■ EXERCISE DETAILS: Quote the lines below from the one containing "Image resolution: width=1680" to the final line, both ends included; exclude the pictures.

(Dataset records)
------------------------------------------------------------------------

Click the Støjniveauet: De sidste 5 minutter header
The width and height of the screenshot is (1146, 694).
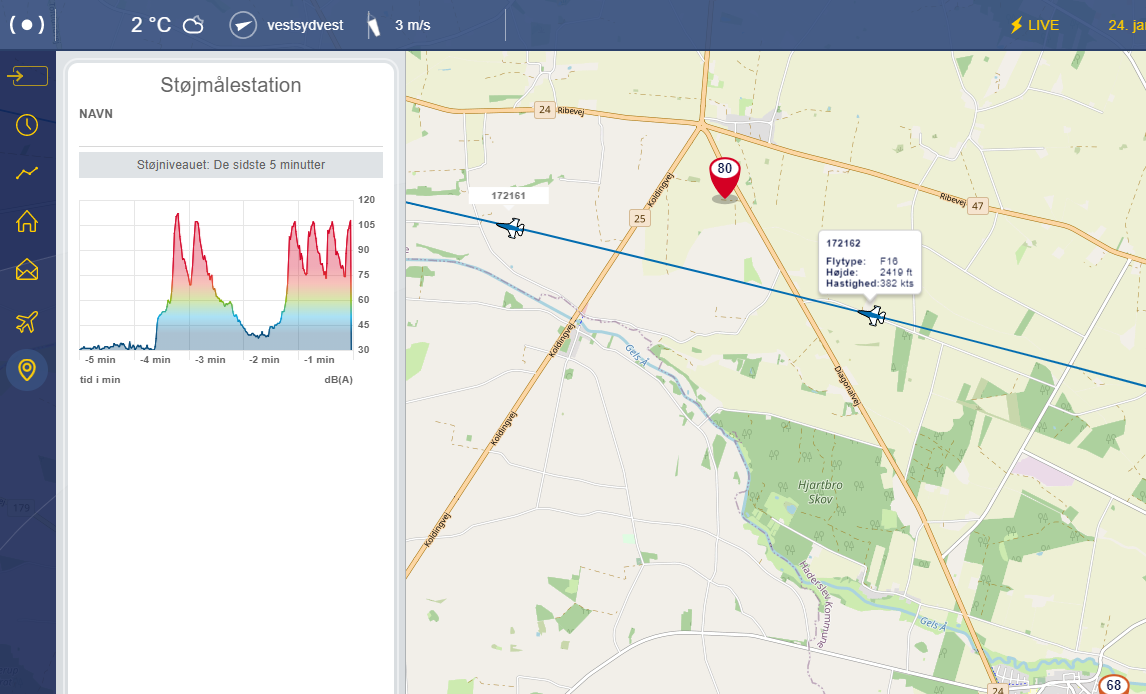pyautogui.click(x=230, y=165)
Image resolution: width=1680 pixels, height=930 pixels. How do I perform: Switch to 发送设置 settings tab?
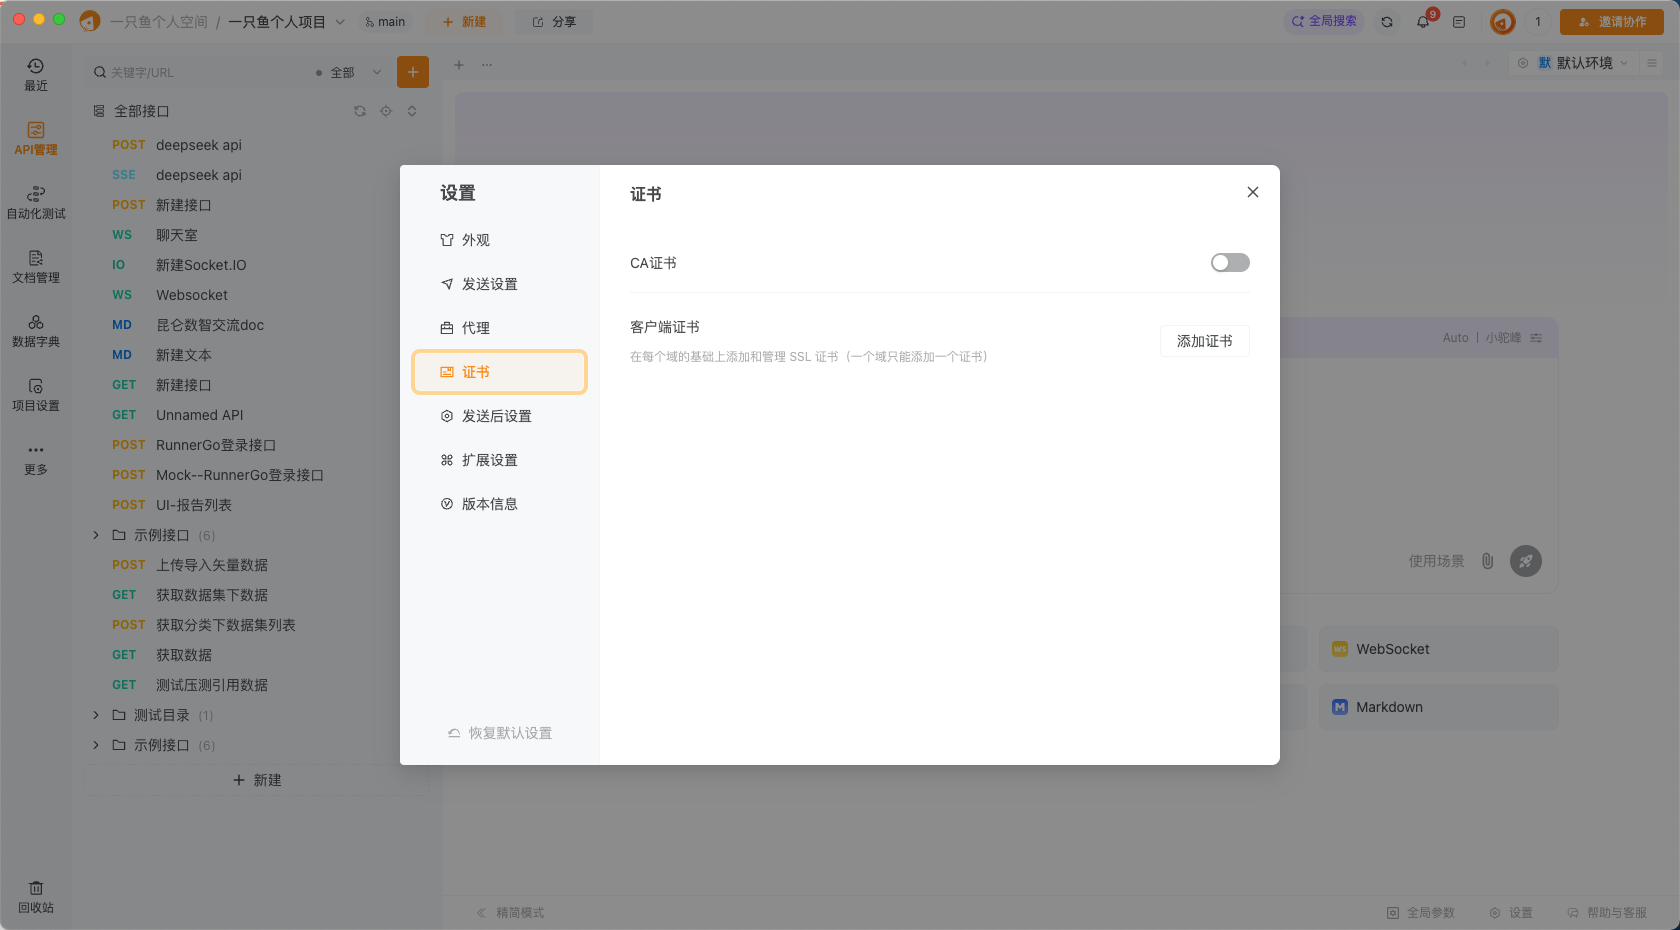tap(489, 284)
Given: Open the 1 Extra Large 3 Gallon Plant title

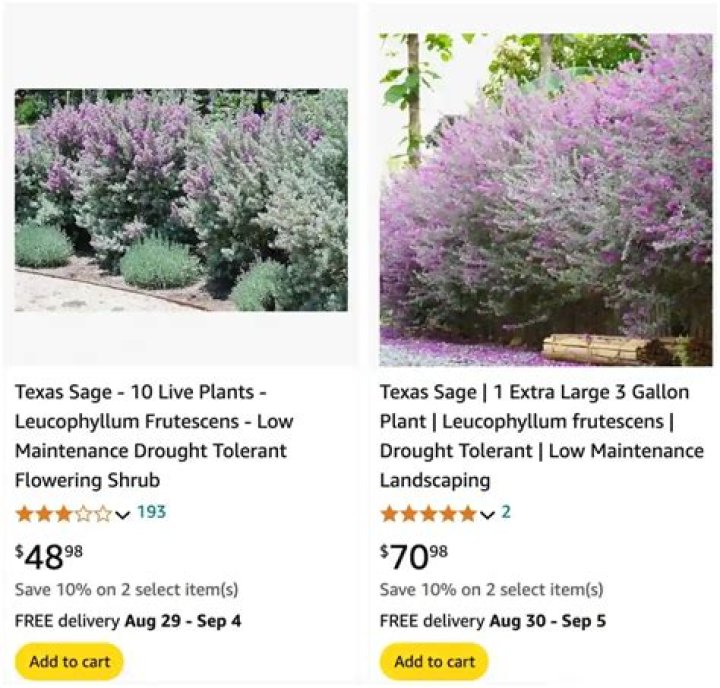Looking at the screenshot, I should (x=541, y=436).
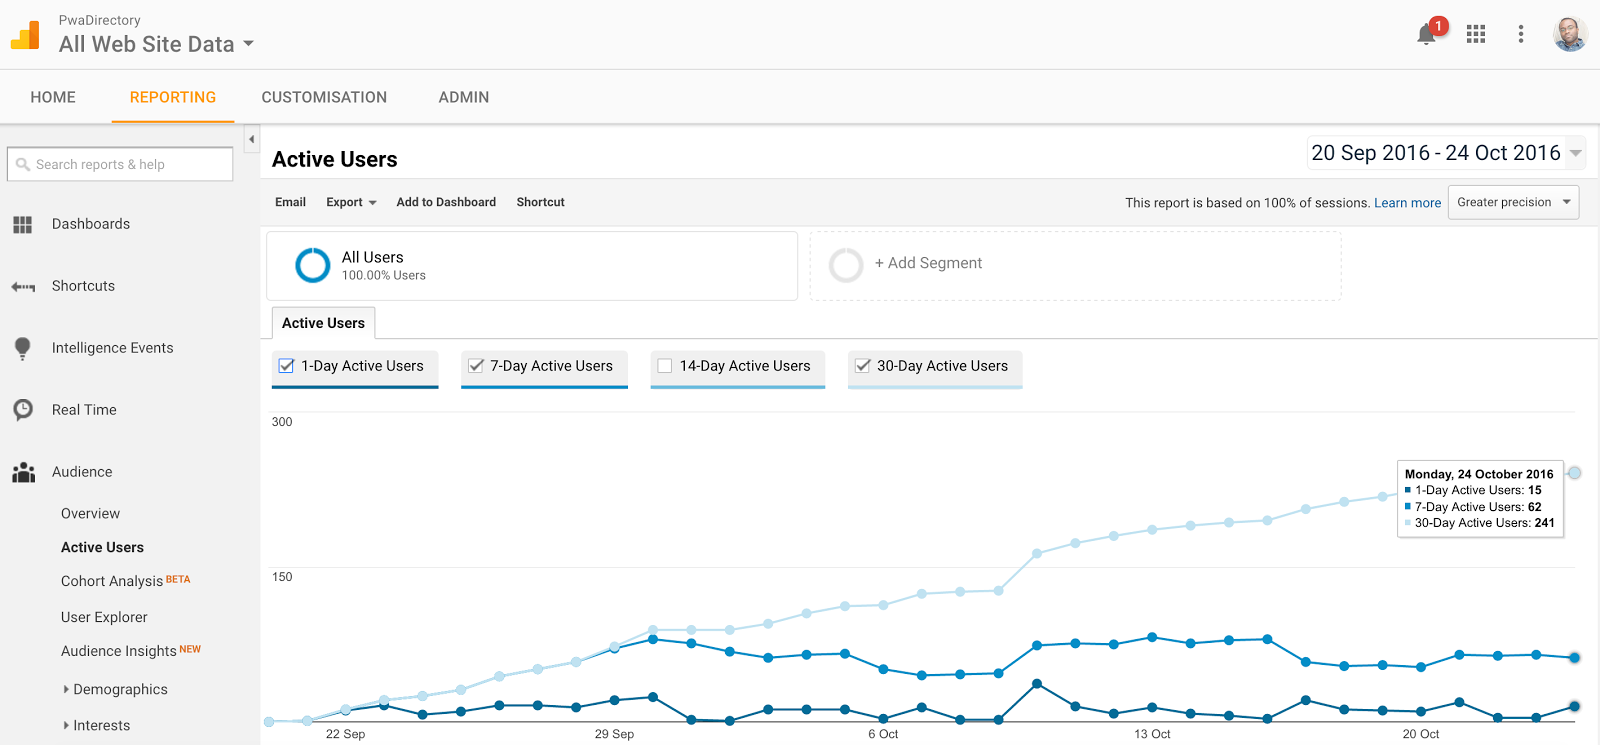Viewport: 1600px width, 745px height.
Task: Click the Real Time clock icon
Action: [x=23, y=410]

------------------------------------------------------------------------

■ SOLUTION FOR THIS PROBLEM:
Image resolution: width=1680 pixels, height=930 pixels. How do I perform: Switch to 发送设置 settings tab?
tap(489, 284)
Given: Open the 1 Extra Large 3 Gallon Plant title

Looking at the screenshot, I should (x=541, y=436).
Viewport: 1600px width, 745px height.
Task: Click the Real Time clock icon
Action: [x=23, y=410]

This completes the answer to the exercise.